The Churchill’s on The Thames (c.1940)

During the 1930s, groans would be heard in the House of Commons when Churchill rose to speak. His warnings that Hitler was a problem we could not afford to underestimate were sadly ignored. But with courage, despite colleagues on both sides of the House jeering at him and shouting for him to sit-down, Great-Grandpapa remained resolute.

Churchill’s goal was clear from the earliest moments in 1933; he intended to ensure that Britain rearmed to avoid a war, the horror of which he feared would be matched, if not outdone, by the War of 1914-1918.

Great-Grandpapa proved his courage was made of metal when he stood and spoke over the unruly House of Commons, however, it was not until he became Prime Minister he proved that, although ‘always ready to learn,’[1] and not always happy to be taught, he could rise to the occasion, and, as a leader, listen to advice.  Shortly after becoming Prime Minister, Great-Grandmama wrote to Churchill, concerned at a complaint she had received on how he was handling the pressures of his office, and the war:

‘I must confess that I have noticed a deterioration in your manner; & you are not so kind as you used to be,’ Clementine wrote, ‘with this terrific power you must combine urbanity, kindness and if possible Olympic calm…I cannot bear that those who serve the Country & yourself should not love you as well as admire and respect you.’[2]

Great-Grandpapa’s attitude changed overnight. Although still occasionally overbearing, the cruelty disappeared completely, and as a result, colleagues he worked with remembered him fondly and considered him a great hero. I personally feel that his late secretary, Grace Hamblin, summed-up the sentiment best. In a letter penned to Clementine Churchill, following the funeral in London, Grace wrote:

‘I pondered on what had made this dynamic but gentle character so beloved and respected—and such a wonderful person to work for. I think one found first of all that there was courage. He had no fear of anything, moral or physical.
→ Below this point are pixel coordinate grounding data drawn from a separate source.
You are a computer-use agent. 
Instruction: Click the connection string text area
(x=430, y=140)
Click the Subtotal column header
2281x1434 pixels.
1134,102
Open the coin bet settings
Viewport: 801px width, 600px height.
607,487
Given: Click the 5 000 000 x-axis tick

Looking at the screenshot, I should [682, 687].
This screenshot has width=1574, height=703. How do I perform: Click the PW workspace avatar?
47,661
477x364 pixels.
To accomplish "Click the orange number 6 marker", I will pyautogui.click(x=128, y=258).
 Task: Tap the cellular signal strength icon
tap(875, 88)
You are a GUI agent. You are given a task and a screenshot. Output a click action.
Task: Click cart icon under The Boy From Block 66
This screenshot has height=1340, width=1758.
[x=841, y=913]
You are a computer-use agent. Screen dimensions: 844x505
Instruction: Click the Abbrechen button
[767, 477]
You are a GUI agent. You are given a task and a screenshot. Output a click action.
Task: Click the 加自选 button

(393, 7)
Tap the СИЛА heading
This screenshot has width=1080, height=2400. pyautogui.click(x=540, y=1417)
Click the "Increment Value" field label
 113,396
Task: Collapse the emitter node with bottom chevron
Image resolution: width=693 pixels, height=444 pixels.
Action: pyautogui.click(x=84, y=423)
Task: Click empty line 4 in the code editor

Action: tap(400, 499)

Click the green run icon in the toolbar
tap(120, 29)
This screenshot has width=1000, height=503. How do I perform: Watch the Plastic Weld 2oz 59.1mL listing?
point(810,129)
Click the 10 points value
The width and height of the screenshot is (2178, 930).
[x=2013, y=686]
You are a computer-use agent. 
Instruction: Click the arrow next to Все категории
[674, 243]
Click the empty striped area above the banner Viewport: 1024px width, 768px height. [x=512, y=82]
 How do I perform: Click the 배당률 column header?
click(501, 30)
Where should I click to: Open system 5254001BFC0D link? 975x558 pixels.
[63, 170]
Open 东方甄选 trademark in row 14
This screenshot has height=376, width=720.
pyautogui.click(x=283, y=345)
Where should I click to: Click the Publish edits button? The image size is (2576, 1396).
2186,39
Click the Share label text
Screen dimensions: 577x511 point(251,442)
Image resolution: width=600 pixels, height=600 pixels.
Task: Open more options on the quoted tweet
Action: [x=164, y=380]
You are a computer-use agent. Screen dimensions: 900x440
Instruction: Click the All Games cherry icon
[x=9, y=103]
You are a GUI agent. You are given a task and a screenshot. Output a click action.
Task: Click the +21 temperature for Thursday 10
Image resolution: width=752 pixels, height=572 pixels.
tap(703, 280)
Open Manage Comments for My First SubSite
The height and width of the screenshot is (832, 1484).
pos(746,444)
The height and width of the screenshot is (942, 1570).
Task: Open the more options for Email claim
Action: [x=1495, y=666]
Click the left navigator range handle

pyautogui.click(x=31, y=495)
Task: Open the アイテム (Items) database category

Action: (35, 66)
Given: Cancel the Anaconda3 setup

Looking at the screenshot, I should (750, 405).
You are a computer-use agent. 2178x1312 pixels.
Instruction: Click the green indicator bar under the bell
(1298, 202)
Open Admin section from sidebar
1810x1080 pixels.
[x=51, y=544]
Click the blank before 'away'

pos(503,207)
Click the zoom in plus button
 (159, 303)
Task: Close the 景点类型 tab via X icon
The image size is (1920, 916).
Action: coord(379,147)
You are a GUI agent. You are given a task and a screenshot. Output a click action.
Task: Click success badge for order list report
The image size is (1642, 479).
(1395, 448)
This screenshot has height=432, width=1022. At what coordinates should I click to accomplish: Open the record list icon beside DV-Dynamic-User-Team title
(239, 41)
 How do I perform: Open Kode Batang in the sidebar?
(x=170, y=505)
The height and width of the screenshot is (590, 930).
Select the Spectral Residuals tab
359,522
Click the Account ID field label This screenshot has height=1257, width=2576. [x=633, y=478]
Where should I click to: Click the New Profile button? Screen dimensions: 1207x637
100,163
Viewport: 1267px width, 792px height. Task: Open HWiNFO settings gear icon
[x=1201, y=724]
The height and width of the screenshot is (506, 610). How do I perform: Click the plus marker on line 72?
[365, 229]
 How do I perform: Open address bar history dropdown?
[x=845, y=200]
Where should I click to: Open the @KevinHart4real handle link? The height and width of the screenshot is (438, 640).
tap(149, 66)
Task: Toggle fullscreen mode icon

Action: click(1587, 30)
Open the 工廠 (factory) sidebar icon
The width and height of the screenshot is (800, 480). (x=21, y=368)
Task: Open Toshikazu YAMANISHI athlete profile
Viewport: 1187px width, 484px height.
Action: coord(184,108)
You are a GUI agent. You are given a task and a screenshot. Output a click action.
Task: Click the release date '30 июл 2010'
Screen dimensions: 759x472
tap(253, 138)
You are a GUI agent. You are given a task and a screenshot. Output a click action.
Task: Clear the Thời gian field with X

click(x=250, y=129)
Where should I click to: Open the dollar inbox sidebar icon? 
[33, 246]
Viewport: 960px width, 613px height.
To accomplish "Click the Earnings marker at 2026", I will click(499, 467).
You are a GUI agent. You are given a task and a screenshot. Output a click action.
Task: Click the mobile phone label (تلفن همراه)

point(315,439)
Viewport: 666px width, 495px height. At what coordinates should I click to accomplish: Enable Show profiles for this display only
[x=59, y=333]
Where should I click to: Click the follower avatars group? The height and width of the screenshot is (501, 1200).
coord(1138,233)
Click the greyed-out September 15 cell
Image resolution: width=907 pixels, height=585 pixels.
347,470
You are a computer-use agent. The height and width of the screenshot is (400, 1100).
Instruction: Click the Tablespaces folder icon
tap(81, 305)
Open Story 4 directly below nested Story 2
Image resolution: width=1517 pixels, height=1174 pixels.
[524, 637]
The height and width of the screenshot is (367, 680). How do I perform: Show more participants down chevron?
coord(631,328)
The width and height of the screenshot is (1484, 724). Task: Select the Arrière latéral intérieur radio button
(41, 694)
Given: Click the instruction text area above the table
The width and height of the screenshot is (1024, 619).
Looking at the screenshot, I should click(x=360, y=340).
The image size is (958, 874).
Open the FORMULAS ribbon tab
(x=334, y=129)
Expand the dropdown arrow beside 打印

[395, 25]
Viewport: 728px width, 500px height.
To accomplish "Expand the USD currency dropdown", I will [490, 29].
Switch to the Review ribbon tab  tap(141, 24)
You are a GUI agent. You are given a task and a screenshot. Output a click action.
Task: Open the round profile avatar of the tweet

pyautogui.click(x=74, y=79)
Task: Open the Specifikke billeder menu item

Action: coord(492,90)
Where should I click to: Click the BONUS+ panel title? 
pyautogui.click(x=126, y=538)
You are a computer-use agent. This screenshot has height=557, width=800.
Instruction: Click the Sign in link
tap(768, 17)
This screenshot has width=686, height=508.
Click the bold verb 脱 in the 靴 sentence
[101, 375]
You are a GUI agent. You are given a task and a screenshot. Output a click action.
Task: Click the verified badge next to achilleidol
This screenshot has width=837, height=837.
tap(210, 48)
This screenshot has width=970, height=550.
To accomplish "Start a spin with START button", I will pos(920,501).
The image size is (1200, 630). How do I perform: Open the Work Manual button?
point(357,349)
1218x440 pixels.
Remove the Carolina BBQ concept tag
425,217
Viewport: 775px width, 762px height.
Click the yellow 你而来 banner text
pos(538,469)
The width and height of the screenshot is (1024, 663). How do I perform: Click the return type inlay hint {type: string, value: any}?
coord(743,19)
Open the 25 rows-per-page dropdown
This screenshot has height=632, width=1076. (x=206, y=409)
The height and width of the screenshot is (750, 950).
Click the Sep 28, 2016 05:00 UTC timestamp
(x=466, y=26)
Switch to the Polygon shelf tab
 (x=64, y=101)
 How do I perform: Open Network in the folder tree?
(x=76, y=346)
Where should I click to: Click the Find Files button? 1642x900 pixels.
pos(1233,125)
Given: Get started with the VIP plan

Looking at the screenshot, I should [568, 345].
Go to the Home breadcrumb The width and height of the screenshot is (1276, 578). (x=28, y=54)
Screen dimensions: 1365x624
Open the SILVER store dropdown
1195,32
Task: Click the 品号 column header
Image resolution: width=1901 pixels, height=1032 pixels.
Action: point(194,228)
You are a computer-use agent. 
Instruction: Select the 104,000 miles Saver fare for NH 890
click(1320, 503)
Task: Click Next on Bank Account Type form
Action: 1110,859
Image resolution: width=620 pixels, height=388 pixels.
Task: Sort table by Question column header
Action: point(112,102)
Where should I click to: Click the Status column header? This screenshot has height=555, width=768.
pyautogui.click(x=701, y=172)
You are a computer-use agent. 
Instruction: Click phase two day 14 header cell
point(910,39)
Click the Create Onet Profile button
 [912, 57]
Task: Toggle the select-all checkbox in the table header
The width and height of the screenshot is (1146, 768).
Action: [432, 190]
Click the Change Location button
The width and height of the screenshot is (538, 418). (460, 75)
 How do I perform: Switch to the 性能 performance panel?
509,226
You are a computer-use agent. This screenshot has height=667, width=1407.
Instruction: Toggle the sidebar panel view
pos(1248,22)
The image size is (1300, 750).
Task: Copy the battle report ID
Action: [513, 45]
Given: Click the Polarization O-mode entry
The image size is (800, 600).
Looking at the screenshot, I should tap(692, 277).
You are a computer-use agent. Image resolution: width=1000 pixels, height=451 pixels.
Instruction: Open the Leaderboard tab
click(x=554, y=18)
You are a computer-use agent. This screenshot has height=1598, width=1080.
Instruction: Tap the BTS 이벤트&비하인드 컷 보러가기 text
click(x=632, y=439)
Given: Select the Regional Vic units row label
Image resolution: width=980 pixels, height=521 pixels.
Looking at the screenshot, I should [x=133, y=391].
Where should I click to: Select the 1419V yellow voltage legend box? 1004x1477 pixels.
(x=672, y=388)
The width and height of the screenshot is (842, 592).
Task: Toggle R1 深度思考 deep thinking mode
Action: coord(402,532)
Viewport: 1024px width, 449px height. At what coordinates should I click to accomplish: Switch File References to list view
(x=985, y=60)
There was sincerity, truth and integrity, for he couldn’t knowingly deceive a cabinet minister or a bricklayer or a secretary. There was forgiveness, warmth, affection, loyalty and, perhaps most important of all in the demanding life we all lived, there was humour, which he had in abundance….’[3]

Leading with courage is one of the most important qualities of leadership because, ‘as it has been said…Courage is rightly esteemed the first of human qualities because…it is the quality which guarantees all others.’[4]

Note from the author: This blog post represent information based upon Jonathan’s Churchillian leadership course,
LEAD LIKE CHURCHILL: Courage, Faith, Integrity.
Click the banner for more information.



[1] LANGWORTH, Richard: Churchill by Himself, p.541

[2] SOAMES, Mary: Speaking for Themselves, p.454

[3] LANGWORTH, Richard: Churchill by Himself, p.7

[4] LANGWORTH, Richard: Churchill by Himself, p.30



The Churchill’s on The Thames (1940)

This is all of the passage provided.